How do I interact with a DeafBlind person?
The following are tips to consider when when interacting with an individual who has a dual sensory loss.
- Say the person’s name or lightly touch them on the hand or arm before speaking to them.
- Do not shout!
- Speak at a normal volume. You may need to move closer but don’t raise your voice.
- Speak at a normal rate, unless you have a tendency to speak fast, then slow down a little.
- Do not over emphasize or exaggerate your speech.
- Do not say “never mind” or “forget it”!
- In an area that echoes, you may need to speak a little softer and perhaps move a little closer to the individual.
- When repeating perhaps state the sentence in a different manner. For example, instead of “Do you want to go shopping?” You might say, “Want to go to the store?”
- If possible turn background noise down or off.
- When in a group setting, try to only have one person speaking at a time.
- Specify when changing topics.
- Avoid saying only one word but rather say short sentences to help put the word in context.
- Talk directly to the person and not around them.
- Do not answer questions that are directed to the individual.
- Inform the person when you are moving away or leaving.
- When using phonetics, use words that are not similar to others. For example, “T” for tango and “P” for puppy.
- When stating numbers, use single digits. For example, five six rather than “fifty six”.
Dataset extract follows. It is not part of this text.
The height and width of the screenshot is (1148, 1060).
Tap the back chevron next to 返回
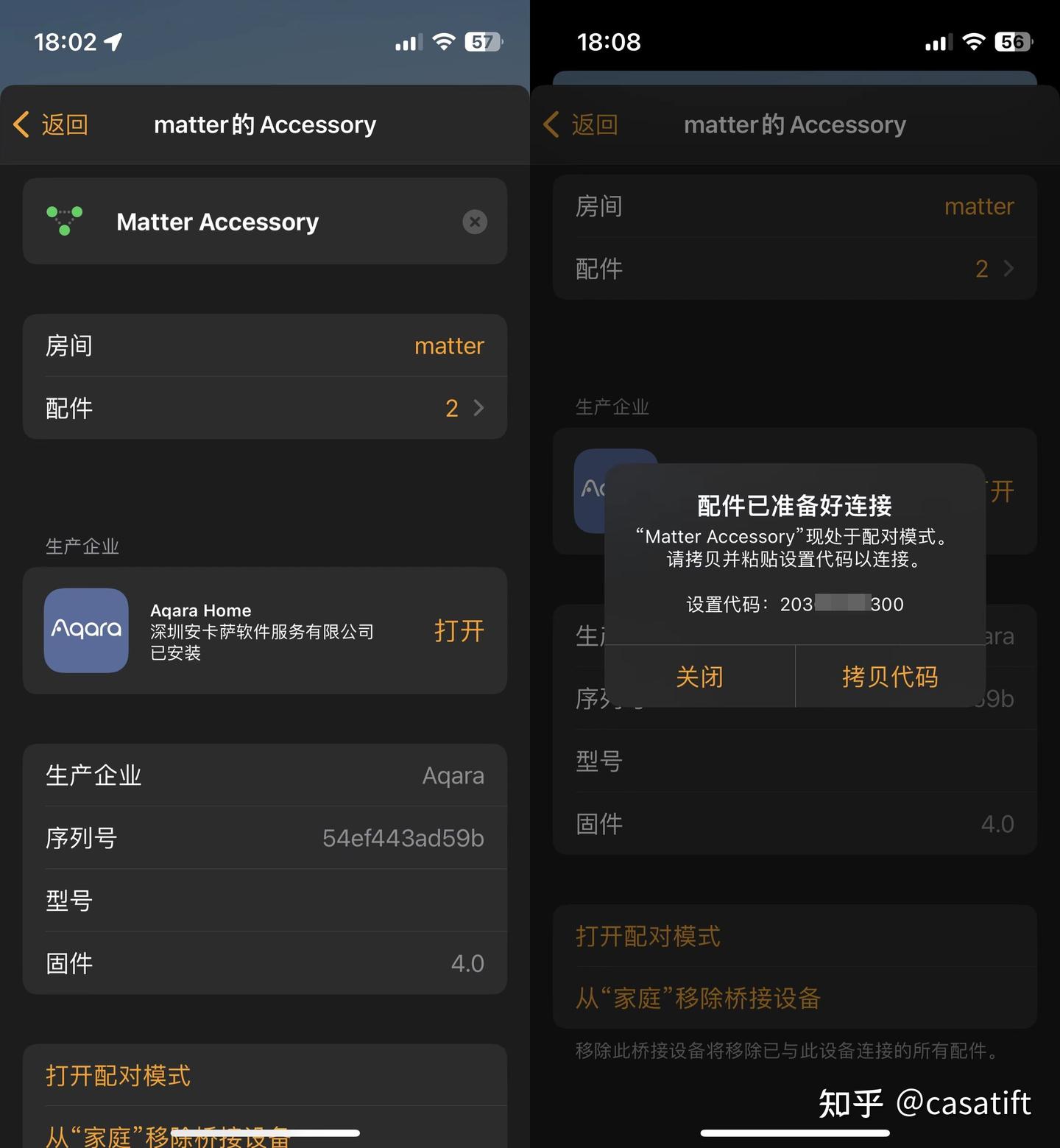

- Give directions such as left or right rather than “over here” or tapping on the table or chair. Distinguishing where sounds are coming from is often difficult.
- When something needs to be repeated, only one person needs to restate it. Multiple voices at the same time makes comprehension very problematic.
- Remember, everyone is different so these are tips to consider. You cannot go wrong with simply asking the individual, when in doubt, “How can I help you hear me better?”
What is DeafBlind?
DeafBlind simply means a person has self identified themselves as having both a vision and hearing loss substantial enough to make everyday activities challenging.
Are the majority of individuals who are DeafBlind totally blind and totally deaf?
No, a very small percentage of individuals are actually totally deaf and blind. Most see or hear to some degree.
What are the most common causes of DeafBlind?
Usher and CHARGE Syndromes. Usher is a combination of Retinitis pigmentosa and hearing loss. CHARGE is a combination of multiple disabilities ranging from vision, hearing, kidneys, heart and nasal.
Can DeafBlind live alone?
Yes. Many DeafBlind live normal active lives just like anyone else. With the proper training, alternative methods, and support, DeafBlind can do just about anything they want to do.
Is DeafBlind contagious?
Believe it or not, some do believe this, but I assure you, it is not. In some cases though, it is hereditary.
Is Braille hard to learn?
Braille is like any other language. It takes time and effort. There are two phases of learning Braille. You learn the combinations of six dots which form the letters, and you practice using your fingers to feel the Braille. Sensitivity or sense of touch needs to develop just like anything else.
Are DeafBlind individuals to be pitied or thought of as extraordinary?
Not at all! DeafBlind are just like anyone else! We all have special gifts and abilities and it’s up to us to develop them.
If I see a DeafBlind person, should I try to help?
Treat DeafBlind just like you’d treat anyone else. If you want to help, just ask them if they want help. They will let you know. Please don’t take offense if they say no though. Sometimes it is less confusing if the DeafBlind does whatever it is on their own rather than trying to explain to another person how to help.
Is American Sign Language the same as written English?
No, not at all! American Sign Language is its own language different from spoken English. In some cases, short simple English can be written back and forth but it is best to have an interpreter or someone who knows ASL. It would be the same if a person spoke Spanish and not English. Same difference.
Is Sign Language hard?
What’s hard for some folks isn’t considered hard for others. Like Braille, it depends on how dedicated you are to learning it. It takes about two semesters and a lot of continual practice.
Can DeafBlind use technology?
Yes, technology has been a definite plus for DeafBlind with all its improvements! Many Bluetooth devices can connected to Braille displays or hearing aids to enable the DeafBlind to text, email, and surf the internet just like anyone else.